On September 18, 2013, the Securities and Exchange Commission (“SEC”) voted to adopt its final rule establishing registration requirements for municipal advisors in accordance with the Dodd-Frank Act. This final rule went into effect on July 1, 2014. The new rule will greatly impact the ability of certain service providers, particularly broker-dealers and investment bankers, to interact with their issuer and conduit borrower clients.

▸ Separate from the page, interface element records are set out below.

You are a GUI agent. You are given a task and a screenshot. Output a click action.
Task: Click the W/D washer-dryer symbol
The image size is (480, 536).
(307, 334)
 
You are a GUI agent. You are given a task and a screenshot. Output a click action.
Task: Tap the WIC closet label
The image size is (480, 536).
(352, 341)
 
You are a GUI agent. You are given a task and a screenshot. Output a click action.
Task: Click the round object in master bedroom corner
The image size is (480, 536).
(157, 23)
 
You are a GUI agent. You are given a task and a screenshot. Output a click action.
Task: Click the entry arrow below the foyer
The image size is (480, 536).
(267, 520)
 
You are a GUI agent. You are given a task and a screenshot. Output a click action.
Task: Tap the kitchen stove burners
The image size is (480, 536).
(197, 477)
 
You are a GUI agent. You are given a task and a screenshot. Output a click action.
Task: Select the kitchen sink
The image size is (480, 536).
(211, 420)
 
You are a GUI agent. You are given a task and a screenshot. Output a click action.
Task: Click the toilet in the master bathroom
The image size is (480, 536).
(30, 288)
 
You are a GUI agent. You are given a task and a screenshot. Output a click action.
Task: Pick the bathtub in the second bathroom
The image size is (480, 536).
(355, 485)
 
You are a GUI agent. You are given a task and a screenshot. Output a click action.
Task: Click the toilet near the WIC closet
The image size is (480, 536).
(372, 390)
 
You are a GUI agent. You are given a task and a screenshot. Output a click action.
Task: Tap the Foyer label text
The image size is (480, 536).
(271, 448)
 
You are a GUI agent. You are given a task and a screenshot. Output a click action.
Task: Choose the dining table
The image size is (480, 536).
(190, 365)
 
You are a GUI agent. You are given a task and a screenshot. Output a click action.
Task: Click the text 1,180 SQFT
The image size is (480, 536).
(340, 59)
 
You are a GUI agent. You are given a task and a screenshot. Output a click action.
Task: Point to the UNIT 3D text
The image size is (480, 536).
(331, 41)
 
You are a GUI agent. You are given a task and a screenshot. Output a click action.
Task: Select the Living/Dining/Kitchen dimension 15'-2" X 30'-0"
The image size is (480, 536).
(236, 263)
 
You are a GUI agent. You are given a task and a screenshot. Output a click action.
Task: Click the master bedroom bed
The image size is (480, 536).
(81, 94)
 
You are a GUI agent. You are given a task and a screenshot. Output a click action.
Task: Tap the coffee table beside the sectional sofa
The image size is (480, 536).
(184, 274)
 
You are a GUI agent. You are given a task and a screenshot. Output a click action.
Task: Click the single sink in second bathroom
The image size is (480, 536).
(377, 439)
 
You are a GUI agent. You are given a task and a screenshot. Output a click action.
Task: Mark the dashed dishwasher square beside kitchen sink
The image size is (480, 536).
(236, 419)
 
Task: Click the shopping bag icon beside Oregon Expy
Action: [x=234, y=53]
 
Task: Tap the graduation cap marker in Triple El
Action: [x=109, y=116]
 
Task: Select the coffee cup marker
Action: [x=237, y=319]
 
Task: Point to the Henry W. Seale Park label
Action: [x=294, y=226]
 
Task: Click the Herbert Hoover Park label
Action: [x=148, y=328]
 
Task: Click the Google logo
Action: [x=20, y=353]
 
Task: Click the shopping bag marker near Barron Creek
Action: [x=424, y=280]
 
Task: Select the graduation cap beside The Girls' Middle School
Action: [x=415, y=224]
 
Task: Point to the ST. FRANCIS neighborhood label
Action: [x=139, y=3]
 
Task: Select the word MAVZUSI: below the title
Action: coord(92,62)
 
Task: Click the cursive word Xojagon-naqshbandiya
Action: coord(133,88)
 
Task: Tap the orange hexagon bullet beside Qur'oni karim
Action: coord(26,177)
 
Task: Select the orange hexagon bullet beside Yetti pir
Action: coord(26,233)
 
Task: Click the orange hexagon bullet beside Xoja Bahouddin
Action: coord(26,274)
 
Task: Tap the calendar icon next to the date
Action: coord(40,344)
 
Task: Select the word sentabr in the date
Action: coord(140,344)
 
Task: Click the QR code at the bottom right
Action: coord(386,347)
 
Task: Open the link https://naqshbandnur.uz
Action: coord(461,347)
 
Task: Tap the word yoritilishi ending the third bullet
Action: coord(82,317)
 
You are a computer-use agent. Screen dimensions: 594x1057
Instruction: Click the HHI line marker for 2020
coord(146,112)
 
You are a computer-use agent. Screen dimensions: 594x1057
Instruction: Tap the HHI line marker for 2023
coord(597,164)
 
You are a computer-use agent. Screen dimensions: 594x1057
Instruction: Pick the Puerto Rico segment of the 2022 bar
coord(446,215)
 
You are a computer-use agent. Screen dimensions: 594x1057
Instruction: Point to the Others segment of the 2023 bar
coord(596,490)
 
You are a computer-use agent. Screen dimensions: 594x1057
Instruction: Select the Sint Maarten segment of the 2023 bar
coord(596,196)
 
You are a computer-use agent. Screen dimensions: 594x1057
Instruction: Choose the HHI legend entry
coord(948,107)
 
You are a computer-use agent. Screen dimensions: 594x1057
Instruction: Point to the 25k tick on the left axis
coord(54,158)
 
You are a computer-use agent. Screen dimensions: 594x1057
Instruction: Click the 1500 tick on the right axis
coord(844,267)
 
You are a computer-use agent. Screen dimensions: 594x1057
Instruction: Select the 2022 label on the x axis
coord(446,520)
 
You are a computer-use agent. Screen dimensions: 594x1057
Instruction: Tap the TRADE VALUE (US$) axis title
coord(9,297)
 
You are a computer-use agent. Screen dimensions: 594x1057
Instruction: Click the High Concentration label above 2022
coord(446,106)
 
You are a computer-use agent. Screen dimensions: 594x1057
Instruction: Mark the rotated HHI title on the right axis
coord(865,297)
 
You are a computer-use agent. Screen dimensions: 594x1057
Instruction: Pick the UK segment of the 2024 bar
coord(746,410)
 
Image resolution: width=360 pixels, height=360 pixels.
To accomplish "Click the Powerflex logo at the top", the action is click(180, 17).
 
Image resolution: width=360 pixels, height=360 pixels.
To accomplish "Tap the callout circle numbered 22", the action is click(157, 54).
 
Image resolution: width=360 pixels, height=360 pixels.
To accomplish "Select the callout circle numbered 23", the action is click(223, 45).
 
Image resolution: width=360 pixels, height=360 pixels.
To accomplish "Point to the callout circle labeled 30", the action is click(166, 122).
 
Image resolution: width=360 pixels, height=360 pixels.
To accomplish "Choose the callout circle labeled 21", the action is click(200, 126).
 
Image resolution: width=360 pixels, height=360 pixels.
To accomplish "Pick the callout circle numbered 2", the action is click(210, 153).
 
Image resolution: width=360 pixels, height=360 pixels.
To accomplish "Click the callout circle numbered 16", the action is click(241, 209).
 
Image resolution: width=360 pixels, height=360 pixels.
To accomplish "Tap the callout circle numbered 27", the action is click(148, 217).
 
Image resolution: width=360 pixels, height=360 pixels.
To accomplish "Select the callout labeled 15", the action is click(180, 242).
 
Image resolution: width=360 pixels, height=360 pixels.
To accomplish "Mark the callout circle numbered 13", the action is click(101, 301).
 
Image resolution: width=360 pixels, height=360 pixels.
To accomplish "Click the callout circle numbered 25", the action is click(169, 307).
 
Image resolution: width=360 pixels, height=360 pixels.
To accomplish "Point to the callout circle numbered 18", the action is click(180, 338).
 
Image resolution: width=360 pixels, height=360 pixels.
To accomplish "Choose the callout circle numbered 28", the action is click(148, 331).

The SEC final rule requires that people who provide “advice” to a municipal entity or “obligated person” with respect to investment strategies register with the SEC if such advice relates to (i) the issuance of municipal securities, (ii) the investment of proceeds of municipal securities, or (iii) municipal derivatives. Under the rule, the term obligated persons includes traditional conduit borrowers such as nonprofit healthcare providers and universities who are obligated to repay amounts borrowed through a municipal securities offering. Whether someone gives advice to a municipal entity or obligated person is based on “all of the relevant facts and circumstances,” including whether the advice: (i) involves a recommendation to a municipal entity, (ii) is particularized to the specific needs of a municipal entity, or (iii) relates to municipal financial products or the issuance of municipal securities.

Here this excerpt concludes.